Obviously, not all Californians own vehicles that they purchased or leased in this state. However, the California lemon law explicitly excludes from coverage automobiles that were not purchased at retail in California. That means that the vast majority of consumers who purchased out-of-state automobiles will not qualify for coverage under the lemon law.
That being said, there may still be hope for getting rid of your lemon car even if you purchased it outside of California.
In 1975, the Federal Government has enacted a statute containing provision that are roughly similar to those included in the California lemon law. The Magnuson-Moss Warranty Act (sometimes called the “federal lemon law”) covers all products sold in the U.S. that are sold with warranties and which are typically used for consumer purposes. It also sets forth certain minimum standards for written warranties.
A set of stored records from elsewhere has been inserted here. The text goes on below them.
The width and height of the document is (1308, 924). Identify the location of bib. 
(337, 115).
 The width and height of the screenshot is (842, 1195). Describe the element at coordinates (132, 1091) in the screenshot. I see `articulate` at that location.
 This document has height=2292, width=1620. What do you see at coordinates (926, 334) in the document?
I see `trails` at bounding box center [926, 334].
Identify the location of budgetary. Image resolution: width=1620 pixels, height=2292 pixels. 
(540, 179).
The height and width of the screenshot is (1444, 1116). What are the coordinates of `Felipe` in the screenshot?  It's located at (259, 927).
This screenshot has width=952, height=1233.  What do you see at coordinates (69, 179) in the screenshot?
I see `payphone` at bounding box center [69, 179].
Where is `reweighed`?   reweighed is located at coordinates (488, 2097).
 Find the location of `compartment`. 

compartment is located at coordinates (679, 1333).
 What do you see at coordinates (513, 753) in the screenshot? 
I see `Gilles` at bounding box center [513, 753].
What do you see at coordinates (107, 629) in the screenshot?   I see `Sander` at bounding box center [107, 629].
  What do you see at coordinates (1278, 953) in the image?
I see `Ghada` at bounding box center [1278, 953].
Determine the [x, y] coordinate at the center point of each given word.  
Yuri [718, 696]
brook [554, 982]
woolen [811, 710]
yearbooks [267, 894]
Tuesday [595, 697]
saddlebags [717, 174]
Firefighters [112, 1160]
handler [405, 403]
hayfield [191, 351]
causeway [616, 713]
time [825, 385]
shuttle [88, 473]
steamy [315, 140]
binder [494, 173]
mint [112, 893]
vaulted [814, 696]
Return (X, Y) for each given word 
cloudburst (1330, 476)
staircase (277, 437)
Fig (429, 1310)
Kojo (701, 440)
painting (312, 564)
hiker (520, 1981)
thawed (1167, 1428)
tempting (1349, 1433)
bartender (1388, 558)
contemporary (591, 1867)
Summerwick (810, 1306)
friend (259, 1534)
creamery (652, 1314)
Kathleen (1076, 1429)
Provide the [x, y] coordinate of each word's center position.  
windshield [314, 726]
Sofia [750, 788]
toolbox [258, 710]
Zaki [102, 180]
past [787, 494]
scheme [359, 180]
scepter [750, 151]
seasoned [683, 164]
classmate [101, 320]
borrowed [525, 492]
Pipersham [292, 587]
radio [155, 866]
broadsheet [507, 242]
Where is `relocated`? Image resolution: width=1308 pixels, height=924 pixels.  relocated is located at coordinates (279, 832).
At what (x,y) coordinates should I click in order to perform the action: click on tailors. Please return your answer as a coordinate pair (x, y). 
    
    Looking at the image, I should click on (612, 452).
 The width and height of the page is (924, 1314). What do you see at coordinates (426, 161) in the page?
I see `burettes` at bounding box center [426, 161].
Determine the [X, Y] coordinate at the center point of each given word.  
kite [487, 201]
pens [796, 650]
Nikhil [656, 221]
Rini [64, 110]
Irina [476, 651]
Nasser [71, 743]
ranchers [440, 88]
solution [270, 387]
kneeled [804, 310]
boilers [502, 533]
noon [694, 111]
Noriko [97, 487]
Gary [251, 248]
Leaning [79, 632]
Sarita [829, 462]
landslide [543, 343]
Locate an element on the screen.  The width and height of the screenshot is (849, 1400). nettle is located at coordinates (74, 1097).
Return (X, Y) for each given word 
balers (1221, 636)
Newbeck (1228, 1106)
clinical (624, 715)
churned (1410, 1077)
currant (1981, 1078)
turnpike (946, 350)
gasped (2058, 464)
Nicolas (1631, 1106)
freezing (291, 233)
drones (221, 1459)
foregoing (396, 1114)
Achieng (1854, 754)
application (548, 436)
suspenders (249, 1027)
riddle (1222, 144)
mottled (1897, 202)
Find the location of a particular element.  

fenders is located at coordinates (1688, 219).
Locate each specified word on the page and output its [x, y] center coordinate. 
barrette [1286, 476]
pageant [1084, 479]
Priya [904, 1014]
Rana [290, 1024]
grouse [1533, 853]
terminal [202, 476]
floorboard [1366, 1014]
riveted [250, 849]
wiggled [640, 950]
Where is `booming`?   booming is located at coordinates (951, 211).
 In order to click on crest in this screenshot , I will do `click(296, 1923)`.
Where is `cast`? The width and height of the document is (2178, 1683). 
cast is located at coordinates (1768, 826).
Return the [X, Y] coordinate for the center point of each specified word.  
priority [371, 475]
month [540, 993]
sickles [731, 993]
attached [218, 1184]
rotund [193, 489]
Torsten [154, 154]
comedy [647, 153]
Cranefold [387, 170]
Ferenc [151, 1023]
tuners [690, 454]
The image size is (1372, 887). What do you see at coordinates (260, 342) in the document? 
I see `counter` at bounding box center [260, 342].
Most importantly, the federal lemon law requires that warrantors either repair defective products within a reasonable number of attempts or offer to buy them back. Like state lemon laws, the Magnuson-Moss Warranty Act also allows prevailing consumers to recover their attorneys’ fees and costs from losing manufacturers and warrantors.
Generally state lemon laws offer greater protection and more effective remedies than the federal lemon law; however, if you are in a situation where the California does not apply, you should consult a qualified consumer law attorney to discuss your rights under the Magnuson-Moss Warranty Act.
Generally, the question of where an automobile was purchase or leased is easy to determine. If you went to a car dealership, paid for it there, and drove it away the dealership is probably the place of sale.
However, when consumers order automobiles from out-of-state car dealers and/or have them delivered to California the question of where the vehicle was sold becomes much more difficult. California’s Appellate Courts have interpreted the California lemon law’s statutory text to mean that a vehicle is “sold in California” if title passes between the buyer and the seller within this state.
So how do you determine where the title passed? Well, you don’t. It’s something you should consult an attorney to discuss. Where title passes is an inherently difficult legal question that will require an analysis of all of the facts and circumstances of your particular transaction. Accordingly, prior to contacting an attorney to obtain an opinion of where title passed, consumers would be wise to gather all of their paperwork regarding the ordering of the vehicle, its sale, and its delivery to California.